Will remain Bengal PAC chief: Manas Bhunia

Update: 2016-08-11 23:17 GMT
Obdurate Public accounts Committee (PAC) chairman of West Bengal Assembly Manas Bhunia claimed on Wednesday that he will be continuing with the post. “I was given the post after discussing with the party high command,” Bhunia said after meeting AICC general secretary C P Joshi at the party head quarters in the national capital.

The state president of Congress Adhir Ranjan Choudhury and another senior leader of the party Abdul Mannan were present in the meeting.

AICC leaders had decided to convene a meeting in New Delhi to resolve the logjam. While the meeting was going on, the state Congress president and leader of the Opposition Adhir Chowdhury, and Congress MLA Abdul Mannan were being questioned along with Bhunia, sources.

However, Mannan and Choudhury denied the fact after the meeting. They claimed that the top brass is yet to suggest and after getting a formal letter from them, the state leadership will be taking action Bhunia.

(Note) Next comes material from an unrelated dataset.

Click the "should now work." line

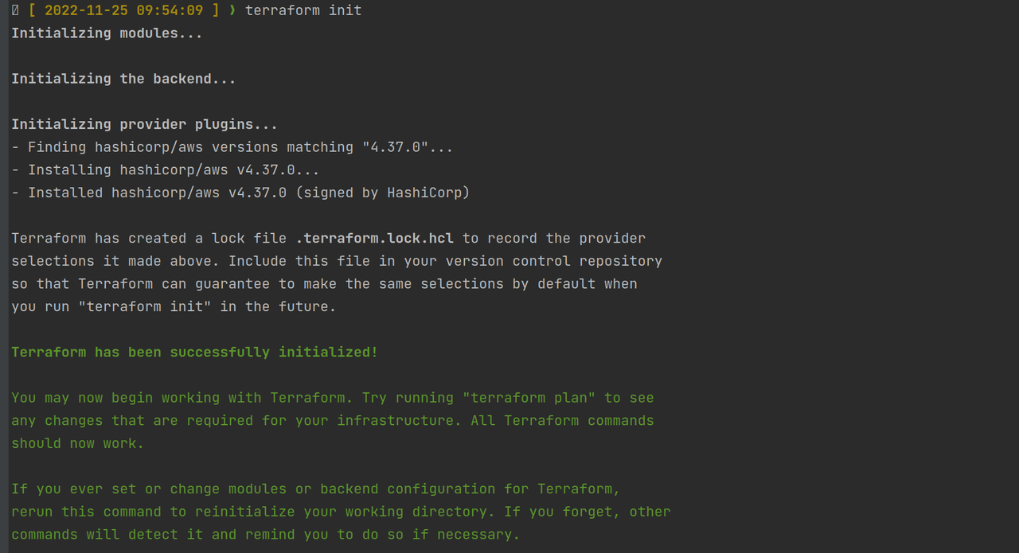78,443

Bhunia was appointed the Public accounts Committee (PAC) chairman amid opposition by his own party, which wanted to offer the post to Sujan Chakraborty. His name was announced as the chairman by Speaker Biman Banerjee, who later told mediapersons that he had followed the convention by offering the post to the main Opposition.

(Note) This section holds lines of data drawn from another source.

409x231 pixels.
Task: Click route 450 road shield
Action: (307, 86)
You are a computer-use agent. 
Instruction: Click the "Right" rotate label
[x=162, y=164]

While a miffed state Congress went on to inform the party high command of Bhunia’s “anti-party” activity, the Sabang MLA claimed he was never “officially informed about the party’s stand."

On the contrary, Bhunia alleged that Chowdhury and Leader of Opposition Abdul Mannan were "conspiring" against him and humiliating him. He urged Congress state chief Adhir Chowdhury to allow him to serve as PAC for one year in the face of repeated calls by party leaders and legislators to step down.

The senior Congress leader wondered what wrong he had done by accepting the post, citing the rule book of the Assembly.

Bhunia also claimed that Mannan had deliberately misguided the party and that he and Adhir were trying to project him as an "anti-party" activist.